— What you should do —
From the article on photo search below, pull out everything from "Regardless of the" down to "many consumer applications." and copy it word for word.
[Start of Document]
While there are too many photos to view at one time, the TV’s graphical user interface does a good job of balancing
miniatures of the more recent photos with graphics to illustrate the volume of other photos available. The user browses
the photos, quickly moving past some while lingering on others. She finds one with her friends at the beach and captures
the theme to remember what a great day that was.
Balancing Speed and Simplicity
At Intel we are investigating ways to help consumers quickly and easily find the content they want in a huge domain of
digital images. This research involves four areas:
- Collecting existing information about media by harvesting existing metadata
- Synthesizing metadata directly from the media itself
- Organizing and storing metadata for fast and easy retrieval
- Providing mechanisms to make the information available to users
In a related article, we recently provided an overview of some of Intel’s exploration of
advanced user interfaces
designed to make information available to users. The focus of this article is synthesis of new metadata directly from media.
Regardless of the application in which photo search is used, we need to overcome three major obstacles before we can realize
the benefits of this technology:
- Is the technology accurate enough? Accuracy has improved significantly over the past decade due to advances in
mathematics. Classification accuracy has risen to about 90 percent, which is acceptable for many consumer applications.
- Is the performance adequate? The classification process can require tens of seconds today. By continuing to refine
classification engine algorithms and hardware architecture, we anticipate sub-second processing time in the future.
- Is the software simple enough to support widespread adoption? Can we make the technology so readily accessible that
developers can cost-effectively integrate it within applications on multiple platforms?
[End of Document]
[Start of Data extract]
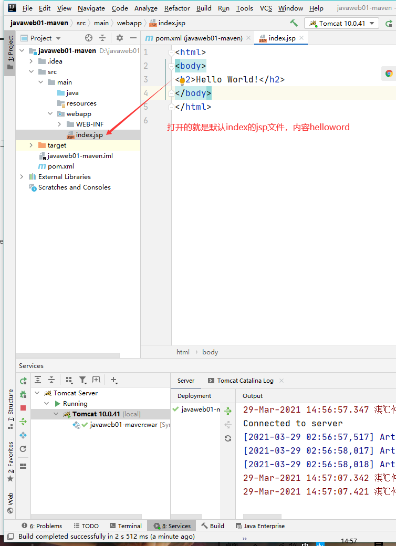Open the Tomcat 10.0.41 run configuration dropdown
[End of Data extract]
— Finished exercise —
Regardless of the application in which photo search is used, we need to overcome three major obstacles before we can realize
the benefits of this technology:
- Is the technology accurate enough? Accuracy has improved significantly over the past decade due to advances in
mathematics. Classification accuracy has risen to about 90 percent, which is acceptable for many consumer applications.